WASHINGTON/AFP y EFE
El presidente estadounidense, Barack Obama, afirmó este lunes que el proyecto de presupuesto para 2011, que impone una reducción de los gastos y fomenta la creación de empleos, refleja las «graves dificultades» que atraviesa su país.
«Estamos en guerra, nuestra economía perdió siete millones de empleos estos últimos dos años y nuestro Estado está gravemente endeudado, tras lo que puede calificarse como una década perdida», dijo Obama en la Casa Blanca.
Obama, enfatizó hoy que su país debe tomar medidas para controlar su déficit, en la presentación de su plan presupuestario para el año fiscal 2011, que prevé la congelación parcial del gasto.
«Simplemente no podemos gastar como si los déficit no tuvieran consecuencias», dijo Obama en una declaración en la Casa Blanca, acompañado de sus principales asesores económicos.
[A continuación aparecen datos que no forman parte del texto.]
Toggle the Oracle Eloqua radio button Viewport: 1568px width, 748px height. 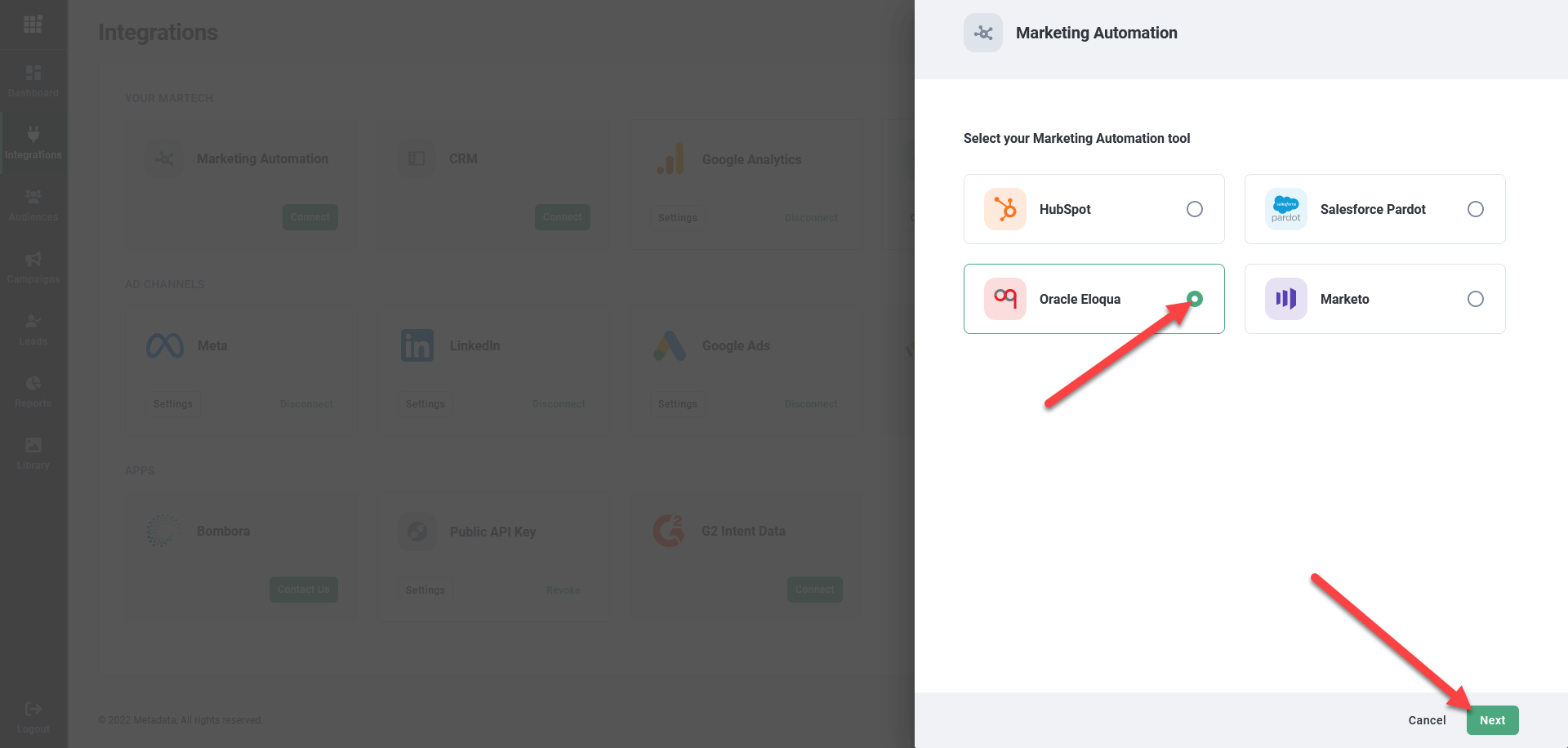pos(1194,299)
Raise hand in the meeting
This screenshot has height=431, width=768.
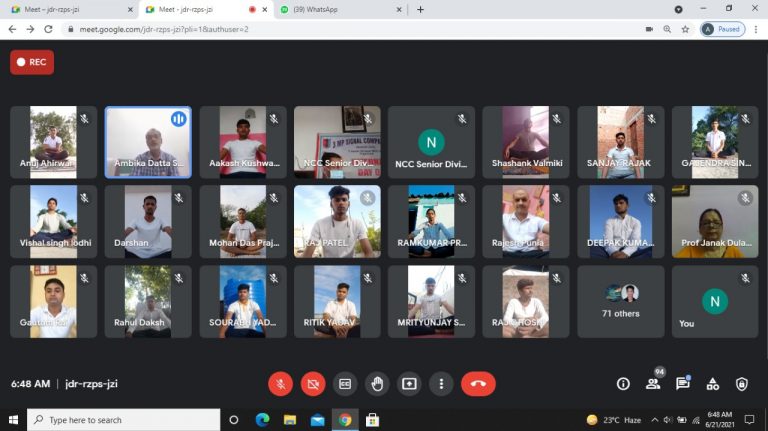377,383
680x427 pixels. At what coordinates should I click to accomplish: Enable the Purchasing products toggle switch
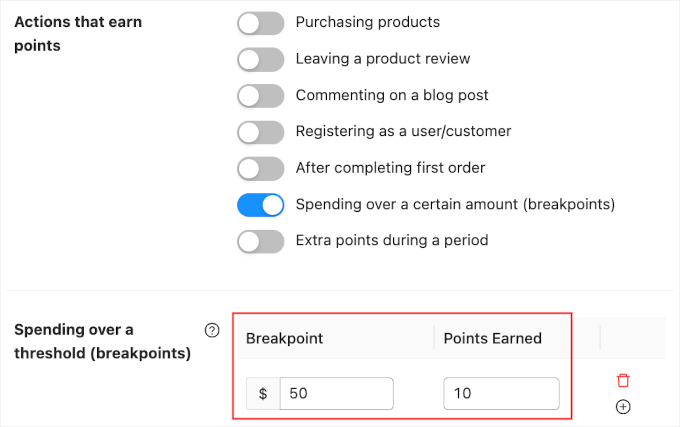point(261,23)
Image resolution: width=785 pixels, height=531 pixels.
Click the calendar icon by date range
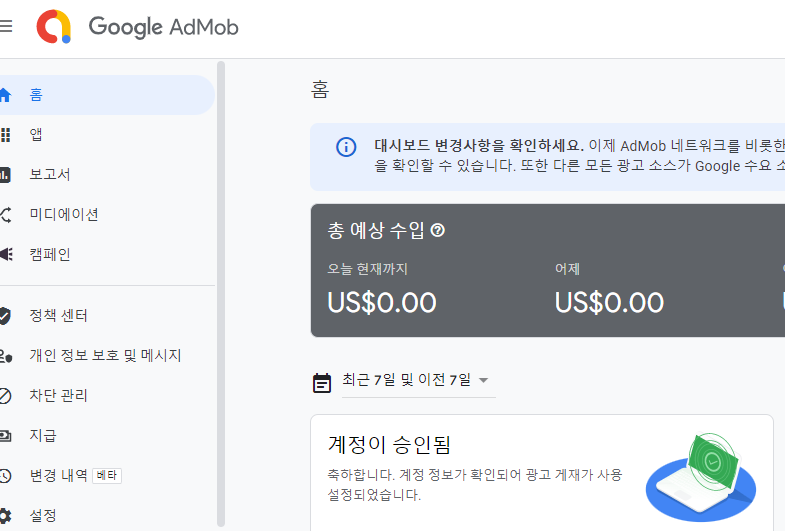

El proyecto prevé desembolsos públicos por valor de 3,8 billones de dólares en el año fiscal 2011, que comenzará en octubre.
Con ello, el déficit caerá, según sus cálculos, a casi 1,3 billones de dólares en ese ejercicio, frente a la cantidad récord de 1,6 billones de dólares previstos para este año fiscal.
«Es hora de ahorrar lo que podamos, gastar cuando debamos y vivir de acuerdo con nuestras posibilidades», dijo el presidente.
El plan presupuestario marca un cambio de tono de la Casa Blanca, que hasta ahora había enfatizado la necesidad de superar la crisis con medidas de estímulo económico y dejar los déficit como un problema secundario.
La propuesta, que debe ser aprobada por el Congreso para entrar en vigor, contempla la congelación de aproximadamente el 17 por ciento de las partidas públicas.
Exentos de los cortes están el gasto en defensa y en los programas de salud públicos para los pobres y los
ancianos.
El plan incluye, en cambio, una subida de más del 6 por ciento en el presupuesto de educación. «No hay mejor plan contra la pobreza que una educación de calidad internacional», remarcó hoy Obama.
También contempla un proyecto para usar 100.000 millones de dólares para fomentar el empleo con recortes de impuestos a las pequeñas empresas, inversiones en infraestructuras y energías limpias.
Obama dijo que es «esencial» la creación de puestos de trabajo, en un momento en el que la tasa de desempleo en Estados Unidos alcanza el 10 por ciento.
El plan presupuestario no renueva las reducciones impositivas temporales para las personas de mayores ingresos aprobadas durante el Gobierno de su antecesor, George W. Bush.